Task statement - Check every line of the data below for "Given". Copy each one that has it.

....................

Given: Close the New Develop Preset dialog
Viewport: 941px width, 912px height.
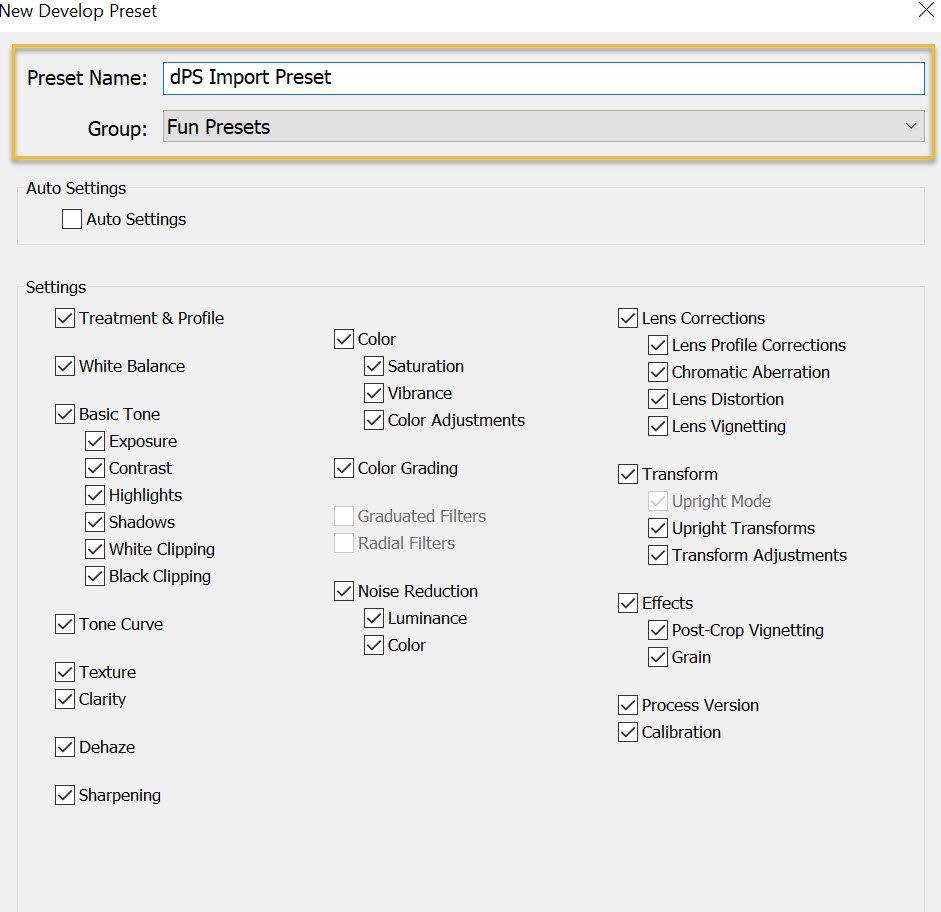Looking at the screenshot, I should pos(924,11).
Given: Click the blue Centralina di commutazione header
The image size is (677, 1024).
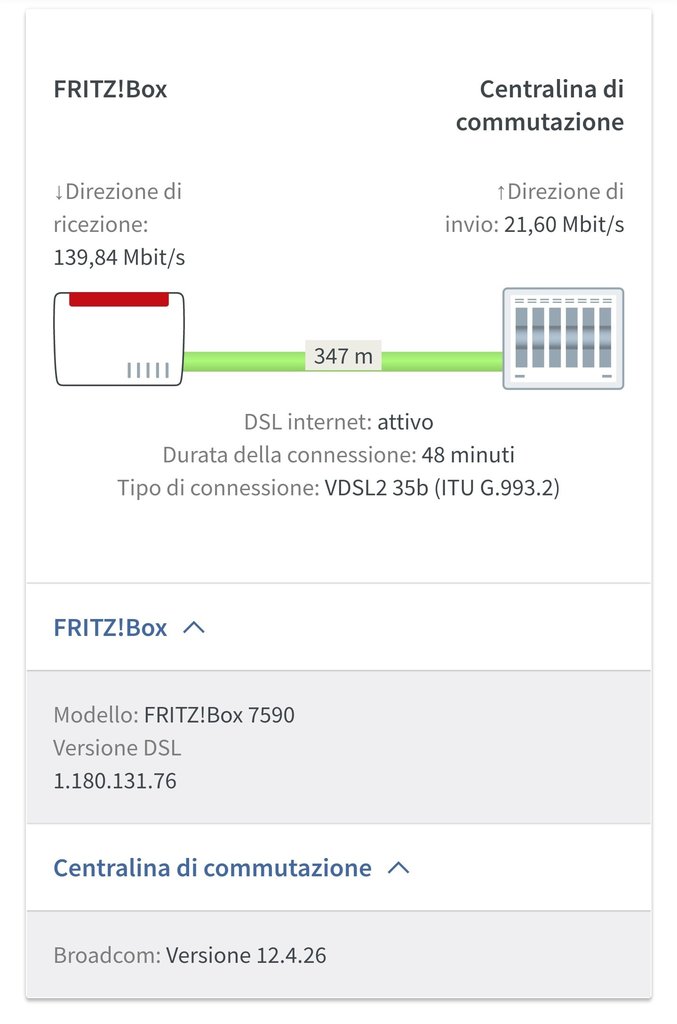Looking at the screenshot, I should click(x=212, y=868).
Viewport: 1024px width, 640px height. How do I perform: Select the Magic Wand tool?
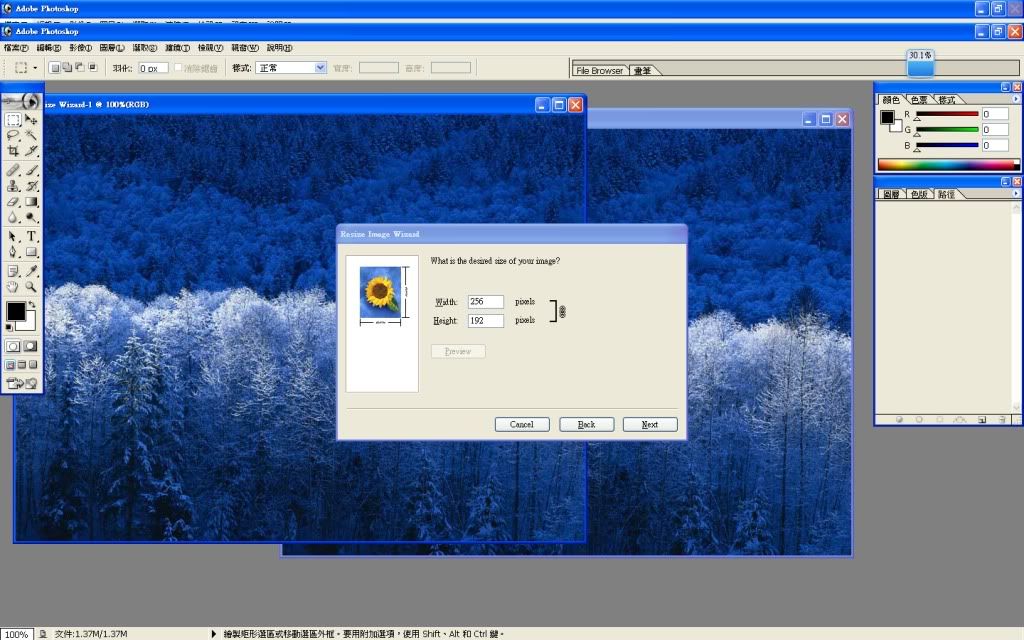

....................

Exercise answer -
Given: Close the New Develop Preset dialog
Given: Click the blue Centralina di commutazione header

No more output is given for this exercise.